A novel extracorporeal blood circulating PDT system for treating hematopoietic malignancies. (a,b) 5-ALA was administered orally, and the blood was then circulated extracorporeally through medical tubes with a blood pump. Circulating blood is irradiated with light at 630 nm, and the treated blood is returned to the body. (c) Cross-sectional shape of the blood circuit tube.

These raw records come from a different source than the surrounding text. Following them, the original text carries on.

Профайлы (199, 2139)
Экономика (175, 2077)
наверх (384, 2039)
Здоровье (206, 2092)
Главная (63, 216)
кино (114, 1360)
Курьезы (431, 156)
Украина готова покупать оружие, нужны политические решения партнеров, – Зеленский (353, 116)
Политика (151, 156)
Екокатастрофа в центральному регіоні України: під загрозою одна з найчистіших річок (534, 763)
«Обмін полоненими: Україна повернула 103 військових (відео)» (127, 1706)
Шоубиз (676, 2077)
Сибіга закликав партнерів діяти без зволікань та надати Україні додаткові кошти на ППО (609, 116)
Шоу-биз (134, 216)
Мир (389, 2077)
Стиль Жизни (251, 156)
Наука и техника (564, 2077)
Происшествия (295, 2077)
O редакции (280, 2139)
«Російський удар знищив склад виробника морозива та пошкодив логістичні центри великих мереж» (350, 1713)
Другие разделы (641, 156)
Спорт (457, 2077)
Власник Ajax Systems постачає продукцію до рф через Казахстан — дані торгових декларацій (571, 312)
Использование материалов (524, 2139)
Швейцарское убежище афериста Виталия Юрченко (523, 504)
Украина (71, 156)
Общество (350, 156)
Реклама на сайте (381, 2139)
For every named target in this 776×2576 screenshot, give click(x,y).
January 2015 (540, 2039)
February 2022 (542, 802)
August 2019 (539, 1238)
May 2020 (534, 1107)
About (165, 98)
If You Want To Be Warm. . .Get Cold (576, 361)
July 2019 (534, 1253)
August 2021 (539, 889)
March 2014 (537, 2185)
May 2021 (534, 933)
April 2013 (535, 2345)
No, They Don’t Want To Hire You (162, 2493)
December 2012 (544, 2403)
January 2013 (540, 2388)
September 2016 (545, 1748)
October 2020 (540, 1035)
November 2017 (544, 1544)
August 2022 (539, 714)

The cell viability of TL-Om1, a human adult T cell leukemia/lymphoma (ATL) cell line, mixed with erythrocytes after 5-ALA/PDT treatment was examined in four different cross-sectional shapes (Table 1). For diameters D1 and D2, although the exact diameters cannot be shown because of confidentiality of device development, they indicate that D1 (mm) is A < B and D2 (mm) is a < b < c < d, respectively (Table 1 and Fig. 4c). In the presence of erythrocytes, the cell-killing effect was observed at irradiations of 30 J/cm2 or higher. The cell-killing effect was slight in tubes with a diameter D1 larger than B mm, but a clear decrease in cell viability was observed as diameter D1 decreased and, which was considered to be caused by erythrocytes inhibiting light transmission. Furthermore, the cell-killing effect tended to decrease as the diameter D2 increased, which was likely to the decrease in the irradiation energy density per cell as the volume in the tube increased.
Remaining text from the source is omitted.